WL case numbers. This format uses a "WL" prefix followed by a structured number, as in WL 320-26-95, the identifier assigned to CDER's June 2026 letter to Huons Co., Ltd. (Argus HQ, "Huons Co., Ltd. FDA Warning Letter 320-26-95"). This format appears to track a case-number series distinct from the raw MARCS-CMS system number, and the two aren't always the same number for the same letter — Argus HQ's own coverage of the Huons letter uses "320-26-95" as the primary reference while also noting the facility's FEI number separately, illustrating that a single letter can carry more than one distinct identifying number depending on which part of the document, or which downstream tracking system, is doing the referencing.
Plain CMS number. A third convention drops both prefixes and uses a bare "CMS #" reference — as in CMS #726913, assigned to a 2026 letter to Full Fresh Produce LLC. This format appears most often in food and consumer-product enforcement contexts in the examples available, though this article does not have enough of a systematic sample to confirm that pattern holds across the full range of FDA's Warning Letter output.
What none of these numbers are
It's worth being explicit about what these identifiers are not, because the confusion runs in both directions. None of the three Warning Letter numbering formats above is the same as a Form 483 number, which tracks the field-issued inspection observation document that may precede a Warning Letter but is a separate document with its own numbering, tied to the individual inspection rather than to any subsequent enforcement letter. None of them is the same as an Import Alert number, which uses its own distinct series (such as Import Alert 66-40, referenced in Argus HQ's coverage of repeat sterile-manufacturing violations) and tracks a categorically different enforcement action — border detention authority, not a warning letter. A company or facility can have Form 483, Warning Letter, and Import Alert numbers all active simultaneously, each tracked in a separate numbering system, each requiring separate monitoring.

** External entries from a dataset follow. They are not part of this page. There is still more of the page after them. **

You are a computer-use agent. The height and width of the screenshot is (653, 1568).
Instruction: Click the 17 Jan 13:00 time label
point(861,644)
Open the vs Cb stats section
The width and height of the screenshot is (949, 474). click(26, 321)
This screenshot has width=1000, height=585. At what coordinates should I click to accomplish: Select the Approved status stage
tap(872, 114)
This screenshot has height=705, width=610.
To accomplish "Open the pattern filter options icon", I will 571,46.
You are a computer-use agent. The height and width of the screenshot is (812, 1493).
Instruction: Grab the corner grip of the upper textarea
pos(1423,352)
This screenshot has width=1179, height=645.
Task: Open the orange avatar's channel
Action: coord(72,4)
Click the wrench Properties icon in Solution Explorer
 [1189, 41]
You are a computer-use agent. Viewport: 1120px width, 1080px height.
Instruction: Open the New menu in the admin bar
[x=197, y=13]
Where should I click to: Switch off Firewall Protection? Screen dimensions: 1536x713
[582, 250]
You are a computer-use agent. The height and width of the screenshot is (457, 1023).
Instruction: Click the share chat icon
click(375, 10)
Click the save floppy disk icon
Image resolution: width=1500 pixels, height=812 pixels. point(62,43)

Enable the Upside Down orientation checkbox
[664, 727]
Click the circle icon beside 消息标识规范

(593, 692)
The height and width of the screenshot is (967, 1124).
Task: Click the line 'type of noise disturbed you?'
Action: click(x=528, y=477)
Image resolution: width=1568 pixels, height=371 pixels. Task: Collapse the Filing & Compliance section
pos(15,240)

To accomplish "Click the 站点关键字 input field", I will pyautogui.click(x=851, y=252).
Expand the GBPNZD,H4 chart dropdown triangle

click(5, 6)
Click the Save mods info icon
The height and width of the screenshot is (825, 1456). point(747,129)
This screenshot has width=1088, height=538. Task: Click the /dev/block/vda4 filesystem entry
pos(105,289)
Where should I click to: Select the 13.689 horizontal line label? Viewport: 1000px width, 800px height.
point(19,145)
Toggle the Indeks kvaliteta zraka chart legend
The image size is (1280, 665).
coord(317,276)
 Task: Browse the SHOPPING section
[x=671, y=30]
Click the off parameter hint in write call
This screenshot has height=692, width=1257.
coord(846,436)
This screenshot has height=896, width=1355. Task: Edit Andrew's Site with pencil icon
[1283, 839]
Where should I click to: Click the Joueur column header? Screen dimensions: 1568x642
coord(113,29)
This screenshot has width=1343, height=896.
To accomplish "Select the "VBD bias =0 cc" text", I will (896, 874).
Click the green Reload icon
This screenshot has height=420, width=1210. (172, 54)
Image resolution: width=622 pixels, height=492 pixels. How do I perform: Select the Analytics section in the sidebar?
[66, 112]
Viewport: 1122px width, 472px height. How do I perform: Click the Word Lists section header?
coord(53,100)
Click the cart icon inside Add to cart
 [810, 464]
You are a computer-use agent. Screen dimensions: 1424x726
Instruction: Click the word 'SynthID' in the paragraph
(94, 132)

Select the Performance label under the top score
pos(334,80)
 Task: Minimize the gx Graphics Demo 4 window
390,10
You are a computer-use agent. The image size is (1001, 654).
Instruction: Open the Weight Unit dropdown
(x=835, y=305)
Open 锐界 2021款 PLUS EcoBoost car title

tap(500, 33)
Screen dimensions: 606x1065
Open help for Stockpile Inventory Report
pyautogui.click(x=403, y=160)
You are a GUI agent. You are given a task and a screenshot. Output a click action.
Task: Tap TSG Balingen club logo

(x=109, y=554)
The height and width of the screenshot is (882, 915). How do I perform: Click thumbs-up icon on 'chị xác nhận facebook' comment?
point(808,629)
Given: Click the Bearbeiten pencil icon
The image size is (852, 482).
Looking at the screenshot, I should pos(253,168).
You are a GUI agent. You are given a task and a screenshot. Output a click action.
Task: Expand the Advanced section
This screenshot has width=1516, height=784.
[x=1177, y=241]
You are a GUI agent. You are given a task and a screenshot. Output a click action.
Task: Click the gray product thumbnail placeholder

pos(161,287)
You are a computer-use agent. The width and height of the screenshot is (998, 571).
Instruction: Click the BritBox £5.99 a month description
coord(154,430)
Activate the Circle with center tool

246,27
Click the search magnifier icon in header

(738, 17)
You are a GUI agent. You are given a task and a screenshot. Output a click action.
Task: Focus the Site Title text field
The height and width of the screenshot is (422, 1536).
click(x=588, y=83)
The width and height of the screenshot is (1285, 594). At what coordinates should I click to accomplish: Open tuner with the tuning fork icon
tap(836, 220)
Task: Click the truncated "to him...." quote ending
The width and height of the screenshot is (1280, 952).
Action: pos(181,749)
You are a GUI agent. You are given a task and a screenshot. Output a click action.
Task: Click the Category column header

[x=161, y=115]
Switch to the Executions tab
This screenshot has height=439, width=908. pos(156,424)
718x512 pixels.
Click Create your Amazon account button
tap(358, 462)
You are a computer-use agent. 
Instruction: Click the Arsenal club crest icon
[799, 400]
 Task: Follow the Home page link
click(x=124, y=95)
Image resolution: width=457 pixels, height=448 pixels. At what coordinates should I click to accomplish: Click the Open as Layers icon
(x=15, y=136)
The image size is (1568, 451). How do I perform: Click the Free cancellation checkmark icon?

Why the format doesn't reliably signal the issuing center
A natural assumption is that the numbering format itself might hint at which FDA center issued the letter — that, say, MARCS-CMS letters skew toward one center and WL-prefixed letters toward another. The available examples don't support treating this as a reliable rule: the issuing office (CDER, CDRH, CBER, the Human Foods Program, CTP, or CVM) is stated separately in the letter body and is determined by product jurisdiction, not by which numbering convention happens to appear in the identification block. Reading the numbering format as an informal, non-authoritative hint may sometimes align with which office issued a given letter, but the letter body's own statement of the issuing office is the only reliable source — the format should never be treated as a substitute for reading who actually signed the letter.
A practical lookup approach
Given the format inconsistency, the most reliable way to track a specific company's Warning Letter history is by facility, not by number format: FDA's own Warning Letters database and third-party tracking tools like Argus HQ's database allow lookup by company name or FEI number, which sidesteps the need to know in advance which of the three numbering conventions a given letter happens to use.
What this means for reading any Warning Letter's identification block
- Note the format, but don't assume it tells you the issuing office. Read the letter body for the actual center name; don't infer it from whether the number is MARCS-CMS-, WL-, or CMS-prefixed.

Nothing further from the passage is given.